Small Caps Are Due for an Extended Bounce

Market Outlook

On Friday September 19th, the last day of September options expiration week, the S&P 500 experienced yet another all-time intraday high of 2019.26. But then . . . the week after September expiration occurred. The S&P 500 fell 1.4 percent for the week of Sep. 22nd through Sep. 26th, which was the worst weekly decline in almost two months. Thursday alone, stocks fell 1.6 percent, which was the worst one-day decline since July 31st.

The following week of Sep. 29th through Oct. 3rd saw stocks suffer an even scarier intra-week drop of 2.9 percent before recovering most of the week’s losses on Friday thanks to a strong U.S. jobs report. European stocks had it even worse, on Thursday (Oct. 2nd) suffering their worst one-day drop in 15 months after the European Central Bank (ECB) backtracked on its quantitative-easing (QE) monetary stimulus plans in reaction to Germany’s opposition.

Besides the ECB backtrack on QE, reasons for last week’s market decline included:

(1)  Apple iPhone 6 problems;

(2) fears of a U.S. subway terror attack from ISIS sleeper cells;
(3) Russian threat to nationalize U.S. property;
(5) fears that a higher U.S. dollar will hurt corporate earnings through a “triple whammy” effect of: (1) driving up the costs of doing business overseas, (2) suppressing the value of non-U.S. sales, and (3) signaling weak international demand. However, the dollar may be overbought in the short-term, having risen for 12 consecutive weeks prior to this week. The dollar suffered its largest one-day drop in more than a year on Monday, Oct. 6th.

Bearish seasonality may also have played a role. There typically is some autumn stock-market weakness in mid-term election years and historically the worst-performing month of the year is September, so now was a predictable time for a temporary interruption in the current bull-market rally to occur. The stock market has not suffered a 10% correction in more than two years (more than 575 trading days), which is longer than double the average length between corrections, but not unprecedented (eight periods have been even longer).

The S&P 500 fell 1.6% in September, so the month held true to historical bearishness. The small-cap Russell 2000 index performed much worse in September, down 6.2%, but should be bottoming. Over the past three years, every few months the stock market experiences a dip of a few percentage points, only to climb to new highs afterwards.

According to ukarlewitz, the extreme oversold readings in technical indicators suggests that the bearish trend is coming to an end:

The bottom-line is this: if the pattern of the past two years is still driving the market’s playbook, then a re-test of recent highs is on the way. Enough extremes in shorter term measures of market stress have been reached in the past two weeks to mark a washout.

But price declines may continue for another one to two weeks before reversing:

The key missing element is time. The down cycles have become increasingly short. This one was less than 2 weeks. One reason to expect a larger sell off is that that has been a pattern during mid term election years. As an example, in the past four mid-term years, SPX has sold off by 8%, 16%, 20% and 34%; from its high to its eventual low has taken 2-6 months.  

In the past six months, the largest correction was 4.6% and took just 10 days. Another reason is that SPX will have traded above its lower Bollinger band for 22 months by the middle of this coming week. That is four months longer than even the powerful 1995-96 period.

#####

PROBLEM TO SOLVE:
Please list the reasons the market outlook gives for last week's market decline in the list that follows "Besides the ECB backtrack on QE". The lines that come next have no connection to the market outlook.

#####

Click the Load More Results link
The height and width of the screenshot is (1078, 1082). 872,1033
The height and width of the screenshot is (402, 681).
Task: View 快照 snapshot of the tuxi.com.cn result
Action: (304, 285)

#####

ANSWER:
- Apple iPhone 6 problems
- Fears of a U.S. subway terror attack from ISIS sleeper cells
- Russia's threat to nationalize U.S. property
- Fears that a higher U.S. dollar will hurt corporate earnings through a "triple whammy" effect